_TEXT SECTION_.

Archive for March 17th, 2011

Article from NY Times.

“After getting off to a strong start in 2011, the market for initial public offerings has started to cool as a result of global uncertainty caused by the disaster in Japan.

In the last week, several companies have either tempered their expectations or delayed their offerings. On Wednesday, Lagardère, the French media conglomerate run by Arnaud Lagardère, said it would put off the initial public offering of its stake in Canal Plus France, the pay-television company.

“Due to the scale of the disaster in Japan, and thereof to the extreme volatility of the markets, the Lagardère Group has decided to postpone” the offering of Canal Plus France, the company said in a statement.

The private equity firm Apollo Global Management, which appeared to be on track to submit plans for its market debut to regulators, is “now waiting for a better time,” Reuters reported on on Tuesday.

_TASK LIST_.
1. Answer these questions about the article on the IPO market:
(a) What pay-television company's offering did Lagardère put off?
(b) Who runs Lagardère?
(c) According to Reuters, what is Apollo Global Management now doing about its market debut?
2. Write the next paragraph of the article on the cooling IPO market, picking up after its final sentence.
The lines that follow the text have nothing to do with it.

_INFORMATION PROVIDED_.
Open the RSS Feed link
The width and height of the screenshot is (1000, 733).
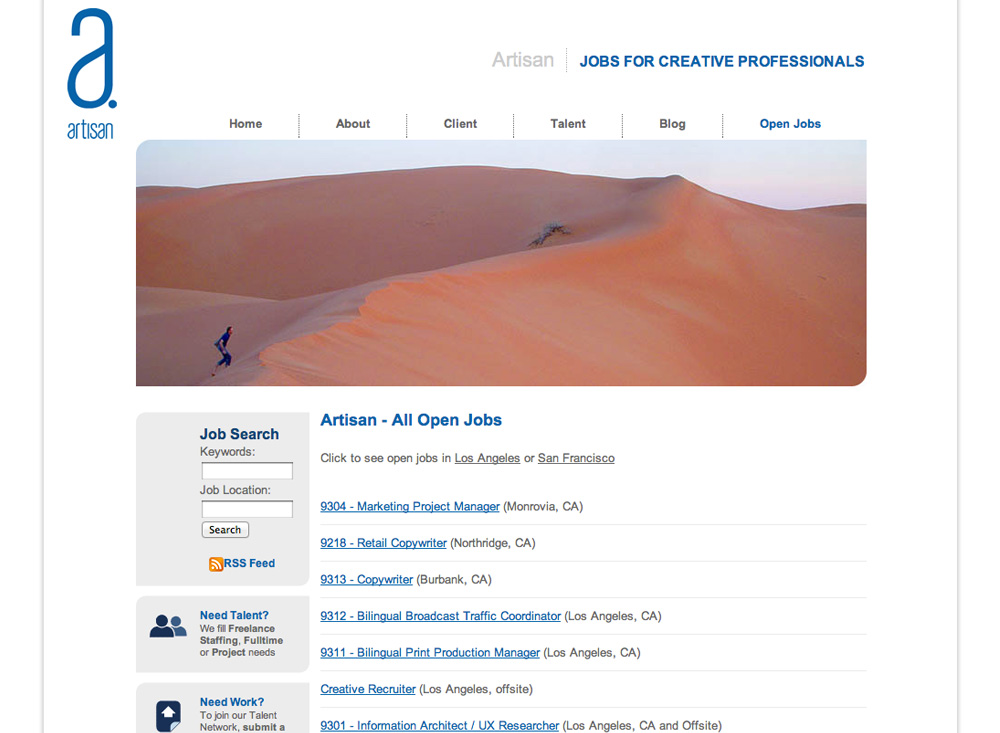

_ANSWERS_.
1.
(a) Canal Plus France.
(b) Arnaud Lagardère.
(c) It is "now waiting for a better time."

2.
There is also speculation that Glencore, the giant commodities trader, may delay filing its paperwork with regulators. The company had been talking with investors for several weeks about a potential offering that could value the company at $60 billion. Glencore, which has never publicly discussed an offering, declined to comment.

Any reticence is understandable, given the volatility in the stock markets. Most of the major United States indexes were down on Wednesday, with the Standard & Poor’s 500-stock index dropping 1.95 percent, to 1,256.88. The S&P 500 is essentially flat for the year.

“If the nuclear problems in Japan stabilize immediately, and U.S. markets recover, the I.P.O. market will go back to the schedule it was on a week ago,” said Jay Ritter, a professor of finance at the University of Florida. “If there’s a further sell-off, a lot of deals will be postponed.”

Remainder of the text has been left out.